The same is true for her entry in Square City Comics volume 4, "Rame". That's a word that means "chaotic and joyful", and it's entirely silent. It's about a woman attending a house party/concert. She's timid at first as she negotiates the chaos of so many people and their intense energy, including the unwelcome event of someone flirting with her. There's a panic attack as a result, which leads to her fleeing to another room, but the sheer, raw energy of the band not only helps with that, it encourages her to get right up front and mosh. The character design reminds me a little of Liz Suburbia here; there were points where it seemed like Sellheim struggled a bit in coming up with a large number of different character types, but her tight focus on the main character helped with that problem.

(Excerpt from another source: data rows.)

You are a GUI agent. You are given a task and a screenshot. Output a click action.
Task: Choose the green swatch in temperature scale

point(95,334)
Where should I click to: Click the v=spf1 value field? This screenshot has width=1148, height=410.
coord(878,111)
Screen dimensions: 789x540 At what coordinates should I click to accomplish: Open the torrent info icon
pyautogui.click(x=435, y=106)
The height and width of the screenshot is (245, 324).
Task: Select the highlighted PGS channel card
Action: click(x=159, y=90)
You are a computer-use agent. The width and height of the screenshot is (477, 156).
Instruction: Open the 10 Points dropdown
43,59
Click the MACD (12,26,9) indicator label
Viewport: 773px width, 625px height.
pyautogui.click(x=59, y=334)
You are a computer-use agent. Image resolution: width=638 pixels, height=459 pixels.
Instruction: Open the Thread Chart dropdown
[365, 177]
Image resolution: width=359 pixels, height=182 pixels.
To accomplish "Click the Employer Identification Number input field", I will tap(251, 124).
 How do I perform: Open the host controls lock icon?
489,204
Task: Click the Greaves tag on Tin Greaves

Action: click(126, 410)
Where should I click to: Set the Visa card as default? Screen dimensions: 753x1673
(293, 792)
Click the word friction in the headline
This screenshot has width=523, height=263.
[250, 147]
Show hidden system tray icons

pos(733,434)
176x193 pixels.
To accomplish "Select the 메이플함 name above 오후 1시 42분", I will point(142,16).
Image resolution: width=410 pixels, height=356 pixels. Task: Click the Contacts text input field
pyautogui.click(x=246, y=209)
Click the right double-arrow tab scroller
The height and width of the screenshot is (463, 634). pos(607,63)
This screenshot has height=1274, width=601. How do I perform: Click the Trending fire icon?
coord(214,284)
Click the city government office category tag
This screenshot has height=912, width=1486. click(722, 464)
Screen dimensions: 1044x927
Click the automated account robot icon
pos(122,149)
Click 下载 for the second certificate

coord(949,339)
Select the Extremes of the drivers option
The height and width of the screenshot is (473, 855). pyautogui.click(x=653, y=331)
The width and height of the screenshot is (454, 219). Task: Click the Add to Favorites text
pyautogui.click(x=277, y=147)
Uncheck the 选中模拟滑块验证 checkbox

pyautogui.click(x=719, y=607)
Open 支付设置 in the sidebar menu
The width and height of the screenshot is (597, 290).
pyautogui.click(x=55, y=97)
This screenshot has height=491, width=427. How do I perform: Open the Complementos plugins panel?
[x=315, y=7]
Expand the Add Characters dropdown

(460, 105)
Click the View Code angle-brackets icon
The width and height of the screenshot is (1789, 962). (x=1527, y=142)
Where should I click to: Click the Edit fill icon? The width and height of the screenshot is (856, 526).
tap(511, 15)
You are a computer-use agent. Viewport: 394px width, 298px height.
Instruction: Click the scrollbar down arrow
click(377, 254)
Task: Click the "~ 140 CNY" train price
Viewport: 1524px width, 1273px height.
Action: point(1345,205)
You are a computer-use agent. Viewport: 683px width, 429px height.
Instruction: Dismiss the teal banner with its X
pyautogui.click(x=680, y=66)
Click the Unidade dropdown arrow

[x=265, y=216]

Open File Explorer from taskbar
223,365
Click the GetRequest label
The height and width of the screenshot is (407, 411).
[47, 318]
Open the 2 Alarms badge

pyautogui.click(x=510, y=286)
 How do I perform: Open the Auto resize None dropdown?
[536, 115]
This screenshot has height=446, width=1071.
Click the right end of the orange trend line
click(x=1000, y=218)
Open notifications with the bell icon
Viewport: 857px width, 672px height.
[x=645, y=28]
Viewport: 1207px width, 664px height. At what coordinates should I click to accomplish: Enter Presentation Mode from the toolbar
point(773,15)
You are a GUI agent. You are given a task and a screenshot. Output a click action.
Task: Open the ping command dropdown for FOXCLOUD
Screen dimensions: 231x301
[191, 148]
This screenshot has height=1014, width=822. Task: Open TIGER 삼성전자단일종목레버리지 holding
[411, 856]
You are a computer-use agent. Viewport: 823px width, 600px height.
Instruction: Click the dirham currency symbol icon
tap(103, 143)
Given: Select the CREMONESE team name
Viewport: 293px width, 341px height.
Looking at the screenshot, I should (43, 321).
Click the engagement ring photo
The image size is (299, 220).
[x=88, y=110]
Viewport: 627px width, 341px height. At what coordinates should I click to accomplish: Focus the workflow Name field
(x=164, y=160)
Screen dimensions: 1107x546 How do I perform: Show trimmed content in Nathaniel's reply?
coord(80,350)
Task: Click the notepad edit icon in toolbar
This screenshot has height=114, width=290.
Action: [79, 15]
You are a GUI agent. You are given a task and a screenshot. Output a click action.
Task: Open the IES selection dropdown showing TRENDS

Finally, there are two autobio comics in Sellheim's more typical style, though the second one uses regular figures instead of her stripped-down image. One was in a comics newspaper called Magic Bullet, and it's a funny strip that makes great use of its full-page layout by using a great deal of negative space. It's about her trying to meditate for the first time, with her caricature mostly being white space juxtaposed against the gray scale shading containing every negative thought imaginable about herself. The punchline is both funny and bracing, as the last thing she's achieved is a "new sense of calm" after dealing with those relentless feelings. The second is a strip about how hard depression hit her, to the point where she didn't feel like she was living her life until the age of 25. It gets at the heart of depression: the mental pain that comes with it, and the desire for the pain to just go away. The jagged quality of her line once again serves to give the comic a certain uncomfortable quality, which is a hallmark of her comics. More than any other cartoonist I can think of, Sellheim is figuring out what she wants to do with comics in parallel with what she wants to be as a person. The struggles she feels seem to be working in concert with each other in terms of both life and art, as do the solutions. That she chooses to share both with her readers is our privilege.